• ASSIGNMENT
From the material below, reproduce exactly the stretch of lines that begins with the line holding "Where should I click to: Click the $654,141,000,000" and ends with the line holding "Where should I click to: Click the Check", skipping the pictures.

(SOURCE DATA)

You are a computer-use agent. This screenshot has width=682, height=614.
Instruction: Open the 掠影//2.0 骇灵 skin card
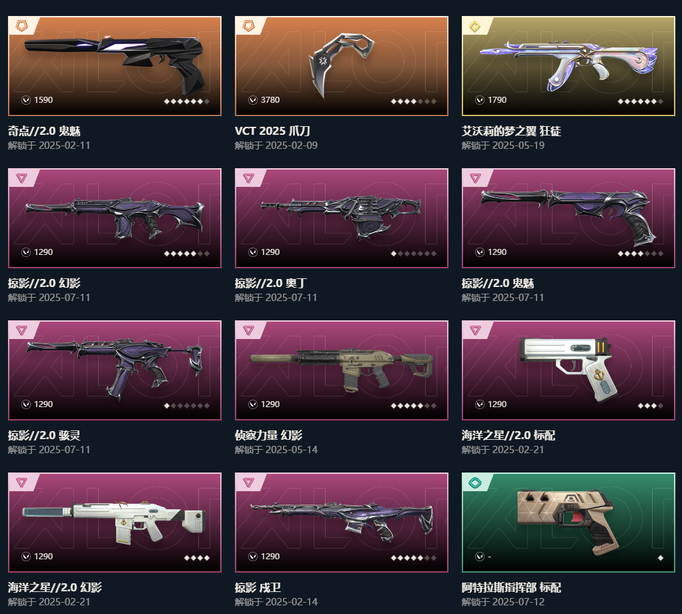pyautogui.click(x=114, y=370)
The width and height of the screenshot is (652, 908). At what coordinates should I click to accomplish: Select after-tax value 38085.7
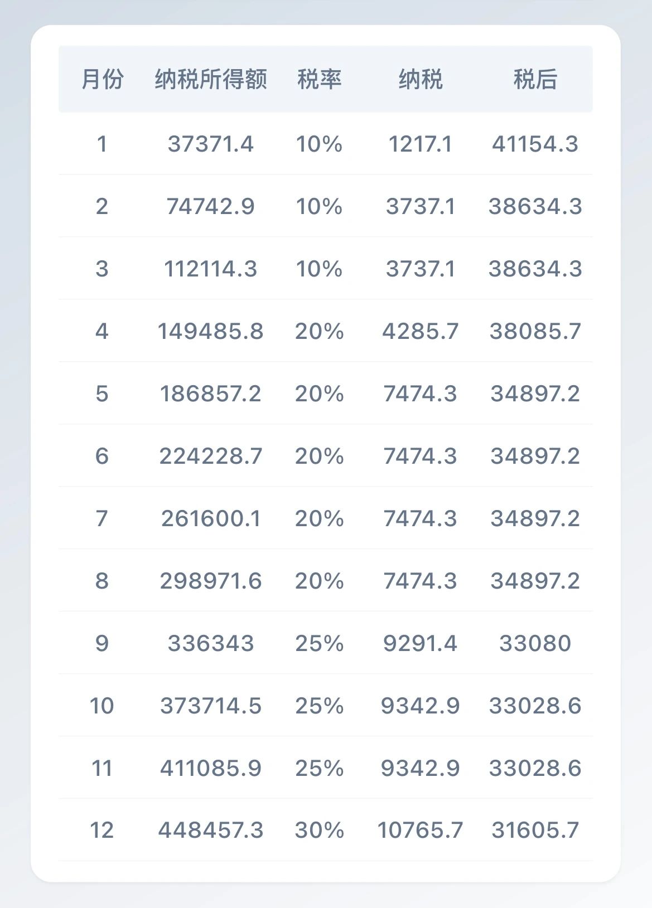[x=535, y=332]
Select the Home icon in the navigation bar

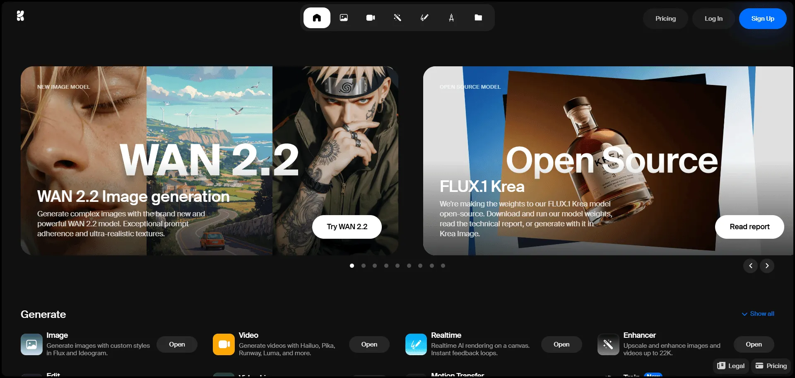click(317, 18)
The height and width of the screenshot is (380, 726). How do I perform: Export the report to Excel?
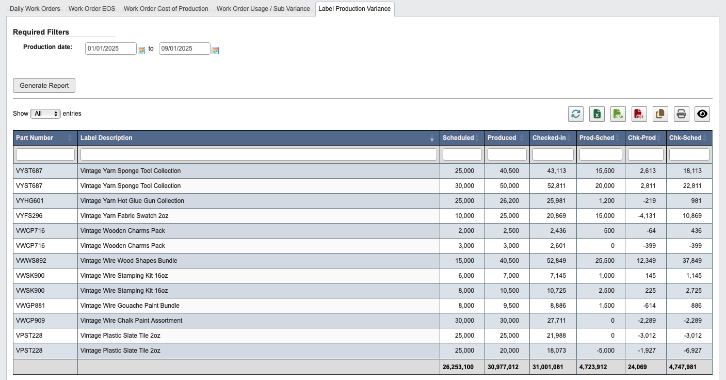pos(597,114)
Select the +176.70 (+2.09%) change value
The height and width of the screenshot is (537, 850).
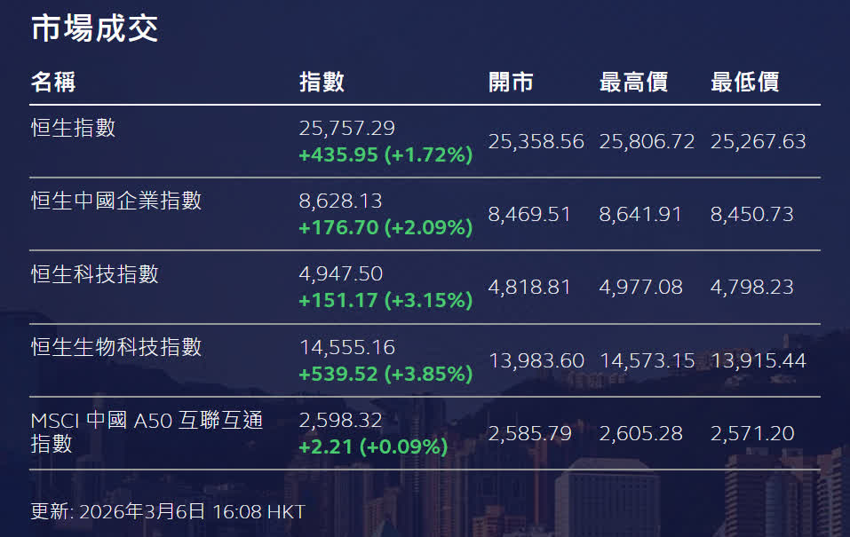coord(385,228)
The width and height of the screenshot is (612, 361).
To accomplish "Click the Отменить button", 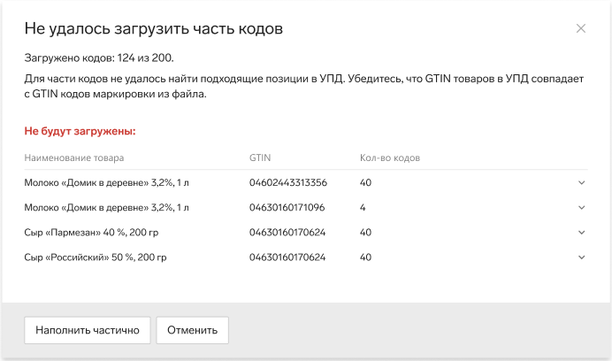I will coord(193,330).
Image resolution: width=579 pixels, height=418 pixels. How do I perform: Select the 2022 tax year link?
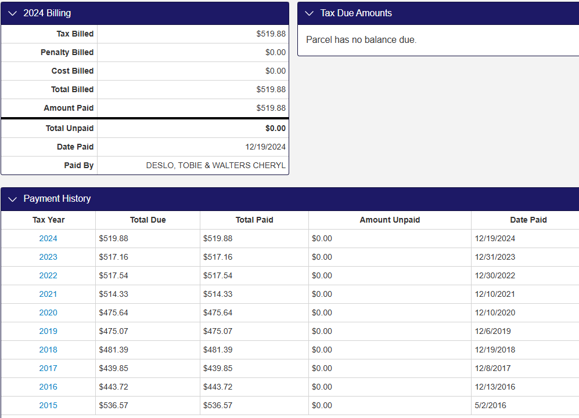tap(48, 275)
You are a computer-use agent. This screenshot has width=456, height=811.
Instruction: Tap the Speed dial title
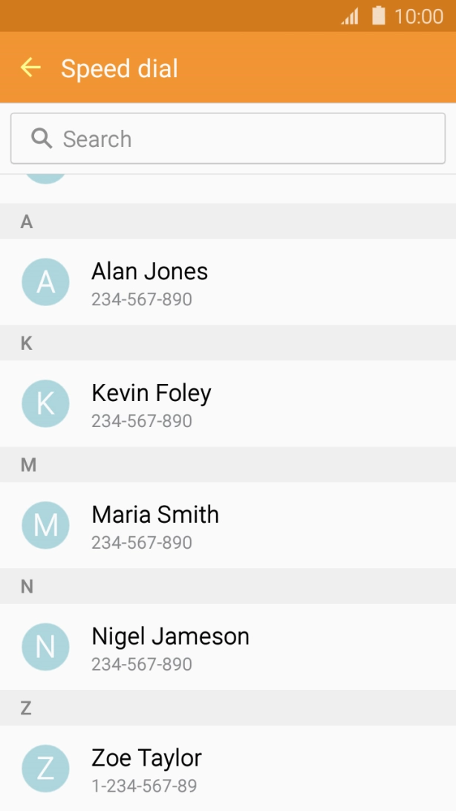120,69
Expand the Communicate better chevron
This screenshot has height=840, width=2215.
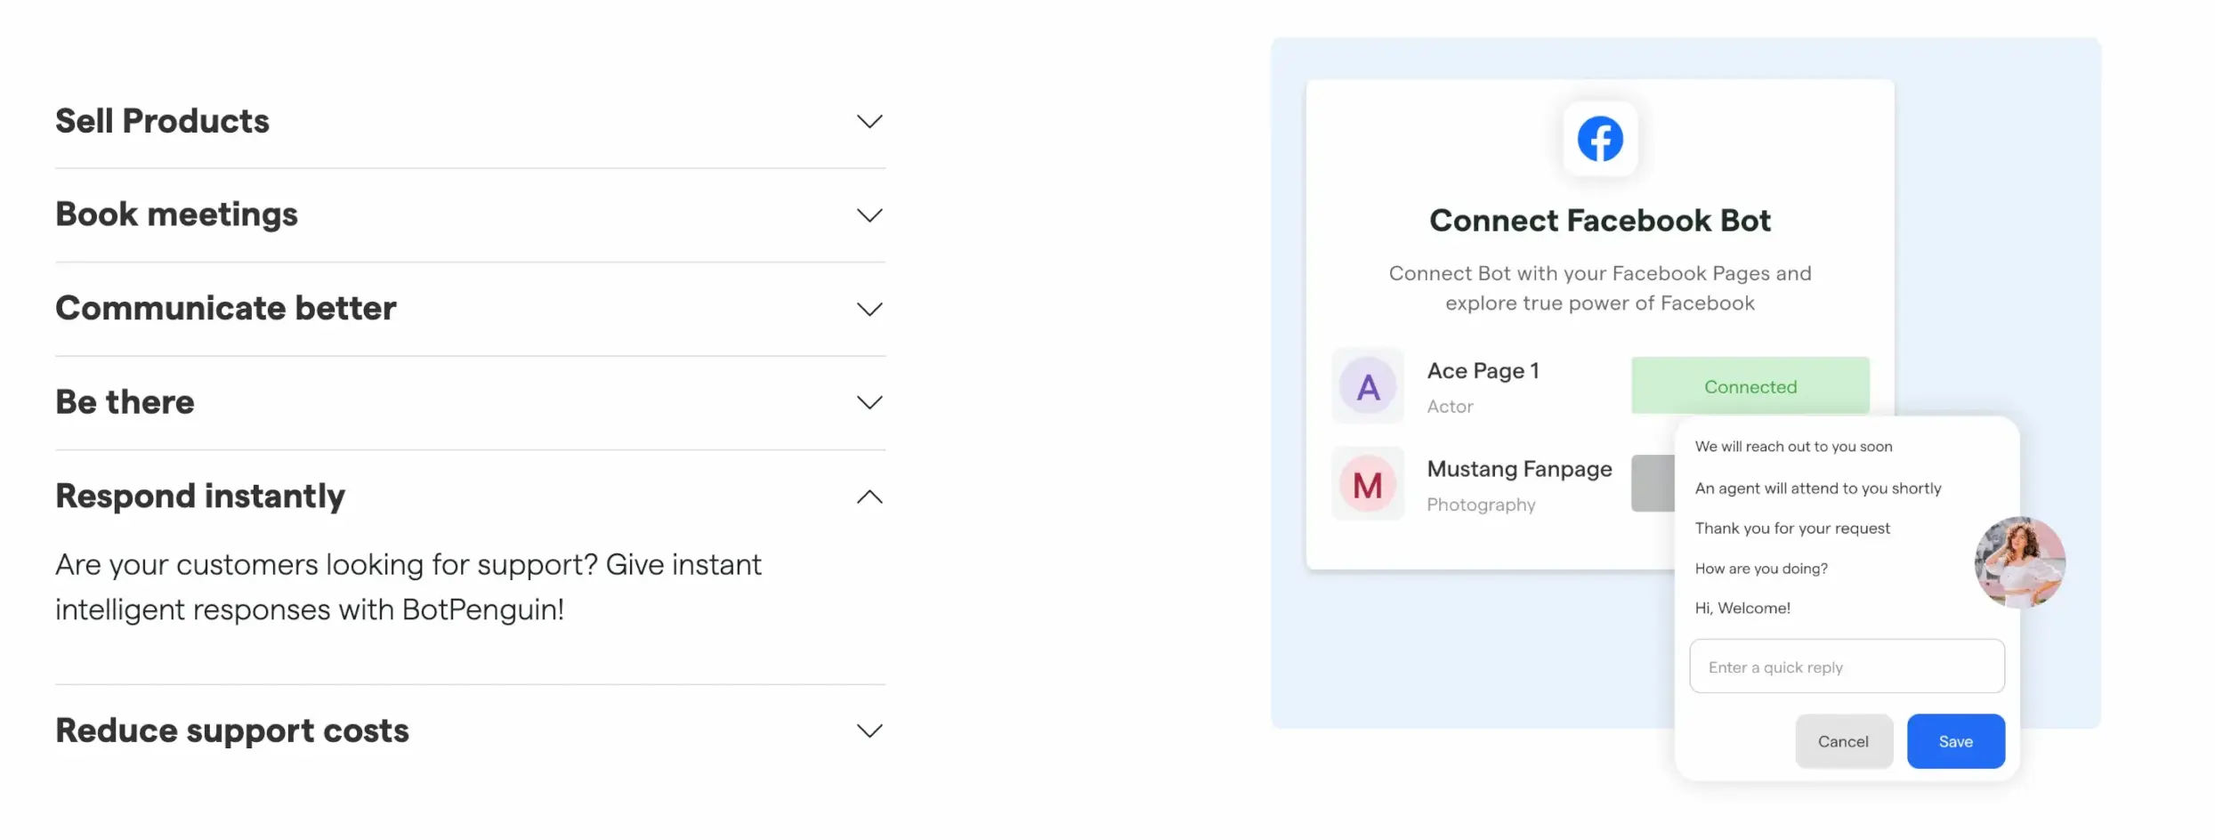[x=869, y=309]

(End SOURCE DATA)
(SOURCE DATA)

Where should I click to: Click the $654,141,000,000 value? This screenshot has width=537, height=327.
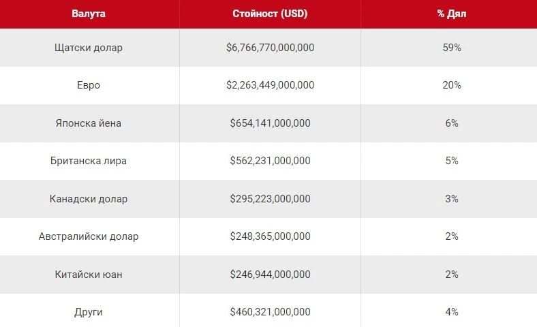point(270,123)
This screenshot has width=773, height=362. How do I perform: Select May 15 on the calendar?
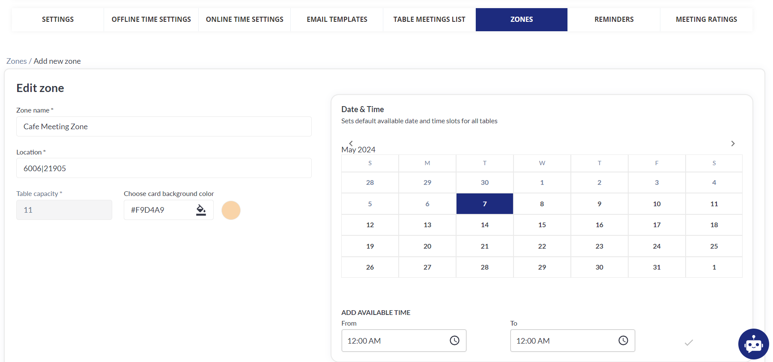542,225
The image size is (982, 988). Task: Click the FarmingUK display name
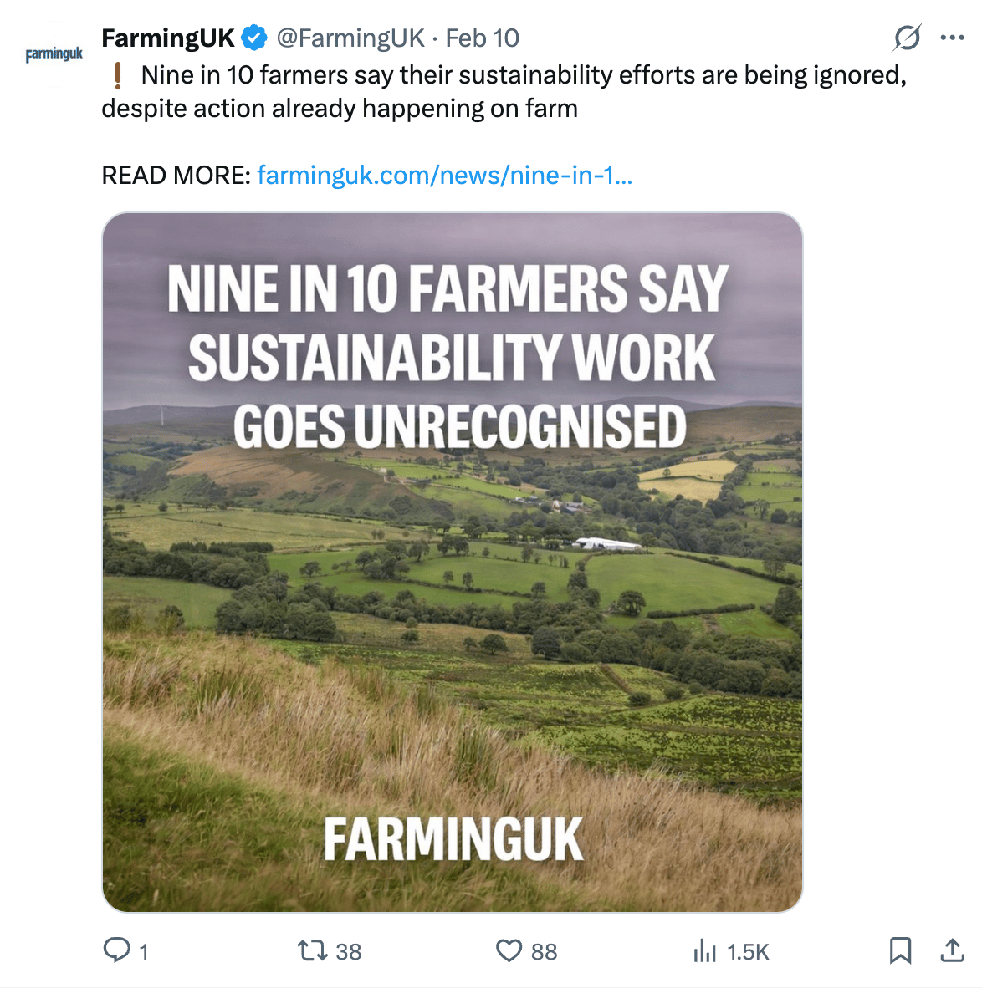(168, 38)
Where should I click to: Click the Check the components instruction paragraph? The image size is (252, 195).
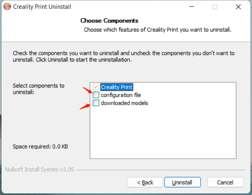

(End SOURCE DATA)

• SOLUTION TO THIS TASK
Where should I click to: Click the $654,141,000,000 value? This screenshot has width=537, height=327.
point(270,123)
This screenshot has width=773, height=362. How do I perform: Select May 15 on the calendar?
542,225
The image size is (982, 988). Task: Click the FarmingUK display name
(168, 38)
Where should I click to: Click the Check the components instruction paragraph? The image size is (252, 195).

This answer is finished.